In this post I will discuss some testing techniques for internal red teams to identify privacy issues in services and infrastructure, most importantly a simple three step approach that might uncover interesting results.
First, let me share a story from the past. When I did my master’s I built an app that performs end to end encryption of Facebook posts. This means that only the intended audience for which your posts were encrypted for can decipher the posts.
The project was called Project Cryptbook, and I found an old screnshot again:
On the left you see the UI in the app which shows the clear text. And on the right, you see what everyone else, including Facebook sees.
That was about 10+ years ago - interesting how time flies. Facebook replaced the “wall” with an ad-driven timeline and Windows Phone is dead.
Anyhow, I have always been a fan of privacy, data protection and giving user’s control over their data.
Red Teaming for privacy!
When years later I oversaw planning and performing large red team operations I thought quite a bit on how to help organizations improve their understanding of privacy threats with practical excersices. It became even more interesting when new regulations started kicking in.
Does your organization have procedures in place to regularly assess systems and infrastructure for privacy violations?
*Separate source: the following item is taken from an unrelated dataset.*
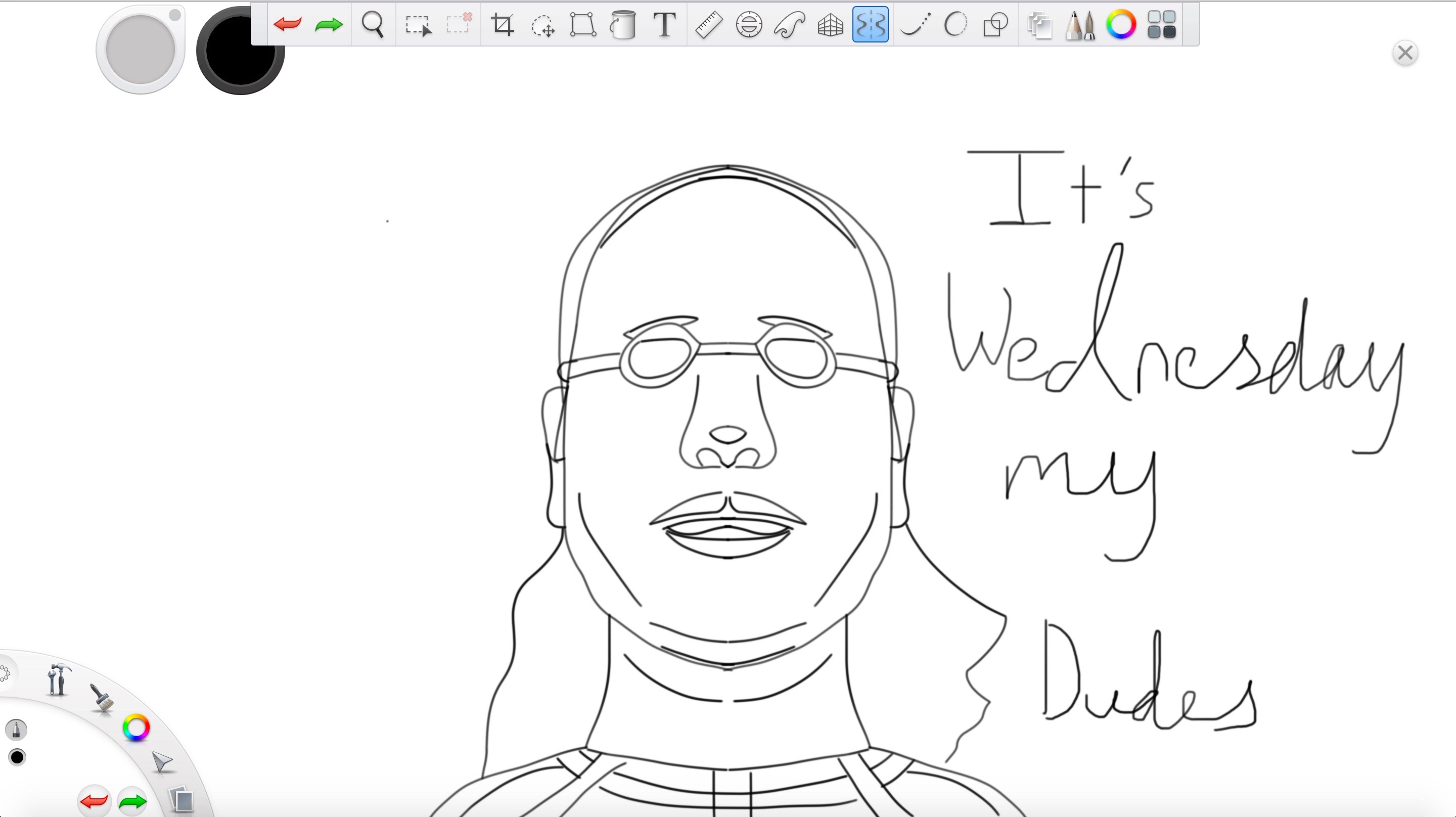Click the red Undo arrow in top toolbar
Screen dimensions: 1456x817
tap(287, 24)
Article 32 of the General Data Protection Regulation (GDPR) highlights the requirement and necessity to test regularly when processing:
“a process for regularly testing, assessing, and evaluating the effectiveness of technical and organizational measures for ensuring the security of processing.”
Even for privacy minded folks and organizations, there is little information available on how to perform privacy testing nor is there much literature out there (to my knowledge). Chances are you might have not even thought about privacy focused testing before.
Let’s dive into the threats of data and motivated intruder.
Data Intruder Threat
Privacy violations are often insider threats. Employees who have access to production and PII data can easily exfiltrate large amounts of data or be coerced into doing so by an adversary.
In more mature organizations such access is only granted on a case-by-case basis and temporarily for support, debugging or when security incidents arise. And access to the systems and data records is (should be) monitored thoroughly.
Easy access to customer data?
How difficult is it for a developer, a marketing person, support personnel, a data scientist, or someone from HR to access customer data?
Are access requests possibly auto-approved!?
The data intruder threat is important as more and more of the world’s data is being stored in the cloud. Insiders indeed exploit their privileges at times, for instance: Twitter (2020), Facebook (2018) and Google (2010).
How is the situation in your organization?
Ideally, customers should be notified whenever employees or contractors access their information through support, maintenance, or bug fixes. That would set a high standard for ethics in the industry.
What safeguards are in place to prevent anyone from downloading the customer database, copying it onto a USB device to exfiltrate, sell the information, or take it home when departing the company?
Furthermore, NIST highlights the Motivated Intruder as being an internal adversary who has access to anonymized datasets and uses data science techniques to reidentify and deanonymize the data.
I have been using the term Motivated Intruder in a broader sense for any privacy focused red teaming operations throughout my career.
Getting started with privacy focused testing
There are some basic ways to test and identify privacy violations in your organization.
Here are a couple ideas for operations, such as:
- Identifying customer data in widely accessible locations. For various reasons PII might end up accidentally in widely accessible telemetry, source code, logs, event streams, shared email inboxes, data science notebooks,…
- Simulate a Data Intruder who can legitimately gain access to customer data for business purposes and exfiltrate sentinel records to validate monitoring solutions
- Exploit a system vulnerability or weakness to gain access to customer data
- Perform de-anonymization attacks - teaming up with data scientists during red team operations
In this post I will be focusing on the first two scenarios.
Discuss with compliance and legal teams before engaging with them to ensure you have a well-rounded and authorized test plan in place.
Scenario 1: Identifying customer data in widely accessible locations
I am a fan of creating sentinel datasets and have the red team find and exfiltrate those as objective.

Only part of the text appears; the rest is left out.